2.11.06

Dá-me a tua mão

Em todos os lugares. Houvesse a necessidade de sentir os poros suaves da tua mão, mão quente sobre o meu corpo que grita por afecto. Quero a tua mão, tal como ela é: uma candeia que descerra a luz, derrotando a escuridão. É pela tua mão que me guio entre as pedras afiadas que ferem os pés. Indica o caminho dócil, uma repousante expedição até beijar o destino procurado.
Dá-me a tua mão para sentir o pulsar que se encerra em ti. Para, através da tua mão, ser um pouco do que és. E dar-te um pouco do bom que há em mim. Paramos diante de um campo imenso, onde as flores tecem uma cama violeta. A brisa refresca as nossas faces, tiritamos do frio que juramos nem sentir. Que interessa se atrás de nós arde uma pira onde se incensam os demónios que deixámos? Diante dos nossos olhos estão as flores, dir-se-ia, o túmulo onde não importaria imortalizar o resto dos nossos dias.
Há nas tuas mãos o rumorejar das águas que sobem desde as profundezas e irrompem numa fonte escondida entre a frondosa vegetação. As gotas que salpicam os arbustos em redor, toda uma vida alimentada pelo manancial que surge das entranhas. É assim que me sinto entre as tuas mãos. Renascido. Preparado para as adversidades que poisarem com um ar ameaçador. Basta um gesto dos teus dedos, uma viagem na ternura da tua mão pelo meu cabelo, e nada, mesmo nada, será força indómita para vergar o vigor que nasceu em mim.

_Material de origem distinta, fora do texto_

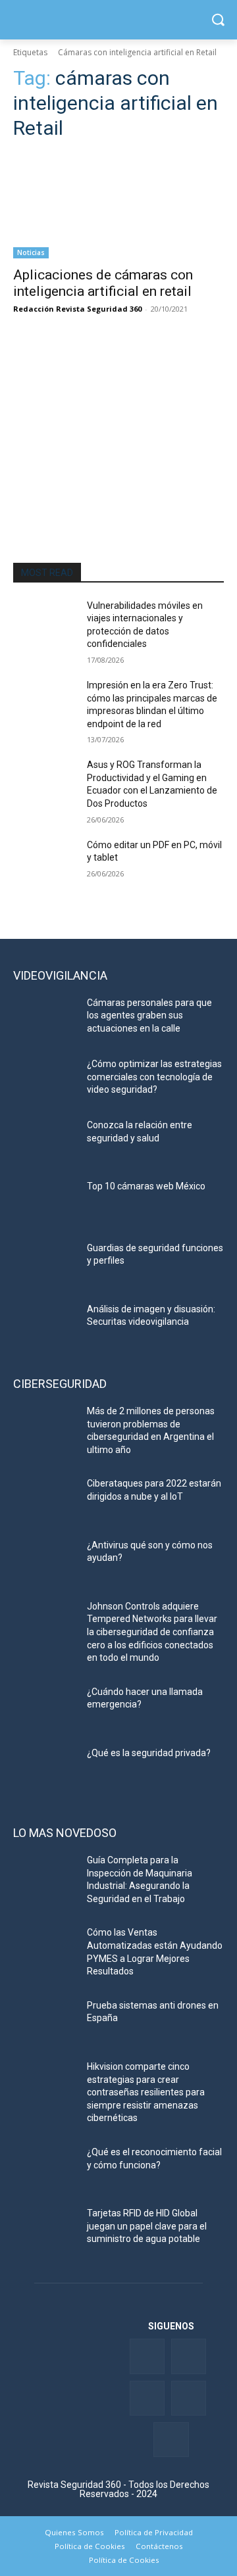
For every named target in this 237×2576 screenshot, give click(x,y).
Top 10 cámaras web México (146, 1186)
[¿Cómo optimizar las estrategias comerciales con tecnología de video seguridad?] (44, 1080)
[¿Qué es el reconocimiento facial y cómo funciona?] (44, 2168)
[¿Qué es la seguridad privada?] (44, 1769)
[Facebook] (147, 2356)
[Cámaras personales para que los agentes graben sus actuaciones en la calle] (44, 1019)
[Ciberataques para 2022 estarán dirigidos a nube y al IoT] (44, 1499)
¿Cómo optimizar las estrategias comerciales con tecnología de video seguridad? (154, 1077)
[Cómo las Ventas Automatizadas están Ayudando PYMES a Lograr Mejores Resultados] (44, 1948)
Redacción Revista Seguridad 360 (77, 309)
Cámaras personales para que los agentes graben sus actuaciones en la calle (149, 1015)
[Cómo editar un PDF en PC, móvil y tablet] (44, 861)
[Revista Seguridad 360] (118, 19)
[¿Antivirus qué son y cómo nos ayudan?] (44, 1561)
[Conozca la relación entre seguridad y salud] (44, 1141)
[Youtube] (188, 2398)
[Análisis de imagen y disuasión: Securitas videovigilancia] (44, 1325)
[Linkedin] (147, 2398)
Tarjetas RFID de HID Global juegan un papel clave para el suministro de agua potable (147, 2226)
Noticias (31, 252)
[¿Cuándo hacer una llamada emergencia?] (44, 1708)
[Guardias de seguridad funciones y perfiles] (44, 1264)
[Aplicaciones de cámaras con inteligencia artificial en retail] (118, 205)
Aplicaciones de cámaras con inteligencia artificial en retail (103, 283)
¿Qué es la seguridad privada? (149, 1753)
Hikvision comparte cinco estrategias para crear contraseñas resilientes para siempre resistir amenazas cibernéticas (146, 2092)
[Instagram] (170, 2439)
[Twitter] (188, 2356)
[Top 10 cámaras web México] (44, 1202)
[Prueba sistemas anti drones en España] (44, 2021)
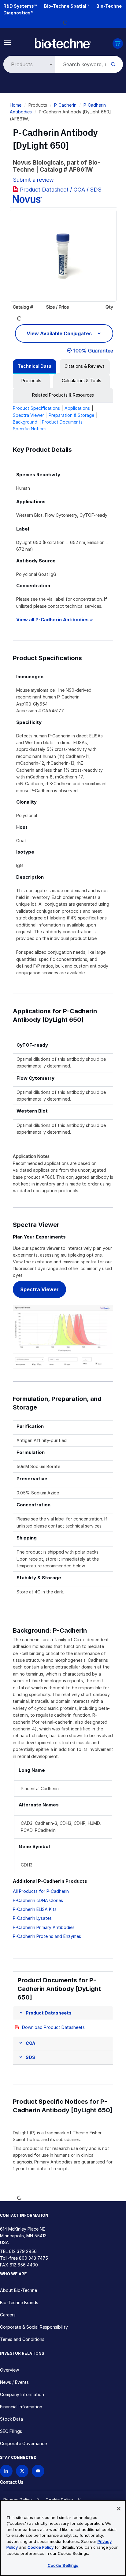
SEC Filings (11, 2431)
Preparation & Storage (71, 415)
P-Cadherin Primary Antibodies (44, 1927)
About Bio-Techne (18, 2290)
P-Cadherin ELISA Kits (35, 1909)
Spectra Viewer (28, 415)
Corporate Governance (23, 2443)
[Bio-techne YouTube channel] (38, 2471)
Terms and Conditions (22, 2339)
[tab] (34, 366)
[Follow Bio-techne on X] (22, 2471)
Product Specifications (36, 408)
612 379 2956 (23, 2251)
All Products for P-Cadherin (41, 1891)
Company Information (22, 2394)
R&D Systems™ (20, 6)
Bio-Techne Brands (19, 2302)
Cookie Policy (41, 2547)
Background (25, 421)
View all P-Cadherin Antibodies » (54, 619)
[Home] (63, 42)
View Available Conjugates (60, 333)
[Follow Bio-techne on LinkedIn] (6, 2471)
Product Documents (62, 421)
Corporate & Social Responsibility (34, 2327)
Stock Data (11, 2419)
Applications (77, 408)
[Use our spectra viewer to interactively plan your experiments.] (63, 1336)
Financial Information (21, 2406)
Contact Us (11, 2482)
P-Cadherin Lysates (32, 1918)
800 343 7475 (33, 2258)
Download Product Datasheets (53, 2027)
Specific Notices (29, 428)
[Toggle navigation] (7, 42)
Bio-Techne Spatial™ (66, 6)
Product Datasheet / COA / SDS (61, 189)
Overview (9, 2369)
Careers (8, 2314)
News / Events (14, 2382)
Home (15, 105)
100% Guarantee (93, 351)
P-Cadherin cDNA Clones (38, 1900)
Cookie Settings (63, 2565)
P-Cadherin (65, 105)
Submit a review (33, 180)
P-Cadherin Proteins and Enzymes (47, 1936)
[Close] (118, 2508)
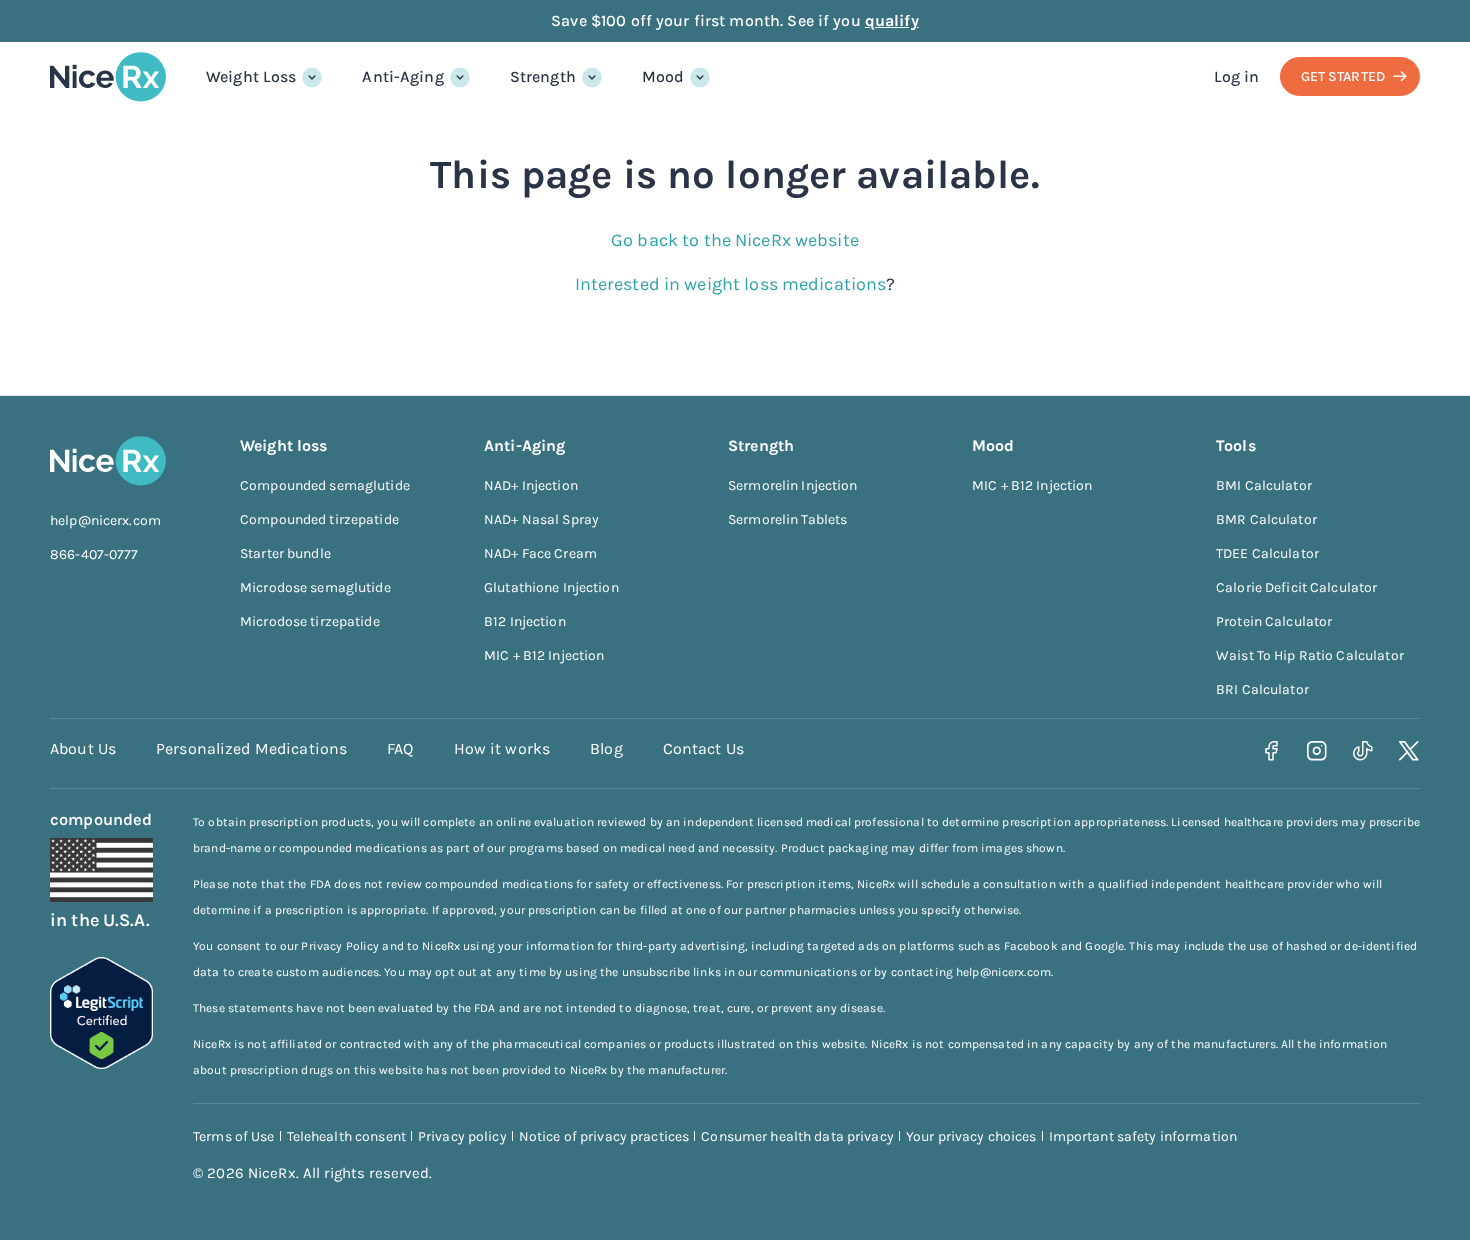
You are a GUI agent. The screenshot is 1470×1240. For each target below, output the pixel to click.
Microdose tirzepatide (310, 621)
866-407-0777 (94, 554)
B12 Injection (525, 621)
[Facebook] (1271, 751)
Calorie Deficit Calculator (1296, 587)
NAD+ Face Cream (540, 553)
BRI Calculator (1262, 689)
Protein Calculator (1274, 621)
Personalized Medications (251, 748)
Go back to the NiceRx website (735, 240)
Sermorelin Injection (793, 485)
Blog (606, 748)
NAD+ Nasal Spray (541, 519)
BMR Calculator (1266, 519)
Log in (1237, 76)
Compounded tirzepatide (319, 519)
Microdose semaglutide (315, 587)
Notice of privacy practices (604, 1136)
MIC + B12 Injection (544, 655)
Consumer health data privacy (797, 1136)
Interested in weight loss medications (731, 284)
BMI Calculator (1264, 485)
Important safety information (1143, 1136)
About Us (83, 748)
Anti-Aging (402, 76)
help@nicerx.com (105, 520)
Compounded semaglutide (325, 485)
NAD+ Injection (531, 485)
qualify (892, 20)
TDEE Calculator (1267, 553)
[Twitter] (1409, 751)
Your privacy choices (971, 1136)
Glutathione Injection (551, 587)
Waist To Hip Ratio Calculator (1310, 655)
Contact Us (703, 748)
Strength (543, 76)
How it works (502, 748)
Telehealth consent (346, 1136)
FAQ (400, 748)
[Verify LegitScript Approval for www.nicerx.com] (101, 1063)
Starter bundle (285, 553)
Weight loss (283, 445)
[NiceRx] (108, 77)
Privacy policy (462, 1136)
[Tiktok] (1363, 751)
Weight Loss (251, 76)
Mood (663, 76)
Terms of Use (234, 1136)
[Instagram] (1317, 751)
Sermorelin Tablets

Repouso, deitado sobre a tua mão. Sinto o odor, o calor, teus. Consigo discernir todos os poros da palma da tua mão. Abres as mãos e selas um beijo que avigora. Aí, todas as portas que pareciam hermeticamente cerradas abrem-se de par em par. Apaziguam-se os ventos que silvavam violentos urros. O sol, que teimava escondido detrás das nuvens plúmbeas, solfeja raios admiráveis. O mar sossega as ondas, tornando-se chão espelho onde apetece levitar. Tudo pela magia das tuas mãos, que atrevem a contemplação dos sentimentos maiores reprimidos pelas pedras que perecem, intemporais. E, contudo, há uma pulsão irreprimível que brota das tuas mãos. E sabemos que pela força delas conseguimos mover até as raízes mais fundas de árvores centenárias.
As tuas mãos são um bálsamo. Há nelas um frémito que redobra a intensidade das coisas, revigora os sentimentos que parecem apenas adormecidos. Eles latejam, lá no mais íntimo do ser, com a bênção da cumplicidade que soubemos instruir. As tuas mãos esvoaçam enquanto falas, fazendo desenhos no ar, elipses e outras coisas indescritíveis, enquanto preenches o discurso com a expressividade das mãos dançantes. Movimentos que inebriam pelo sortilégio que empenham. Enfeitiçado, tomo-te por uma maga que soube dar sentido a um nomadismo desorientado.
As tuas mãos são os meus olhos. Nas tuas mãos me entrego, de olhos fechados, e sigo por onde elas me levarem. Não interessa se vendado ou até cego, pelas tuas mãos calcorreio todas as veredas – das mais íngremes às que tragam o terreno plano, das sinuosas às rectas que encurtam planícies sem fim, as pedregosas e as que se fazem caminhos aveludados.
Vou, por onde as tuas mãos me quiserem levar. Confio que não há encruzilhada que faça demorar, nem caminho errante debulhado. Se as tuas mãos são como candeias que alumiam entre o breu da noite profunda. Se as tuas mãos são uma bússola entreaberta, o mapa que leva ao tesouro que trazemos bem junto ao peito. Escuto o rumor do mar alteroso que chega a terra, soprado pela tempestade. Não há que temer. As tuas mãos, poderosos diques que contêm a fúria dos elementos. E por isso te digo: dá-me a tua mão. O altar onde fazemos a sagração da nossa cumplicidade.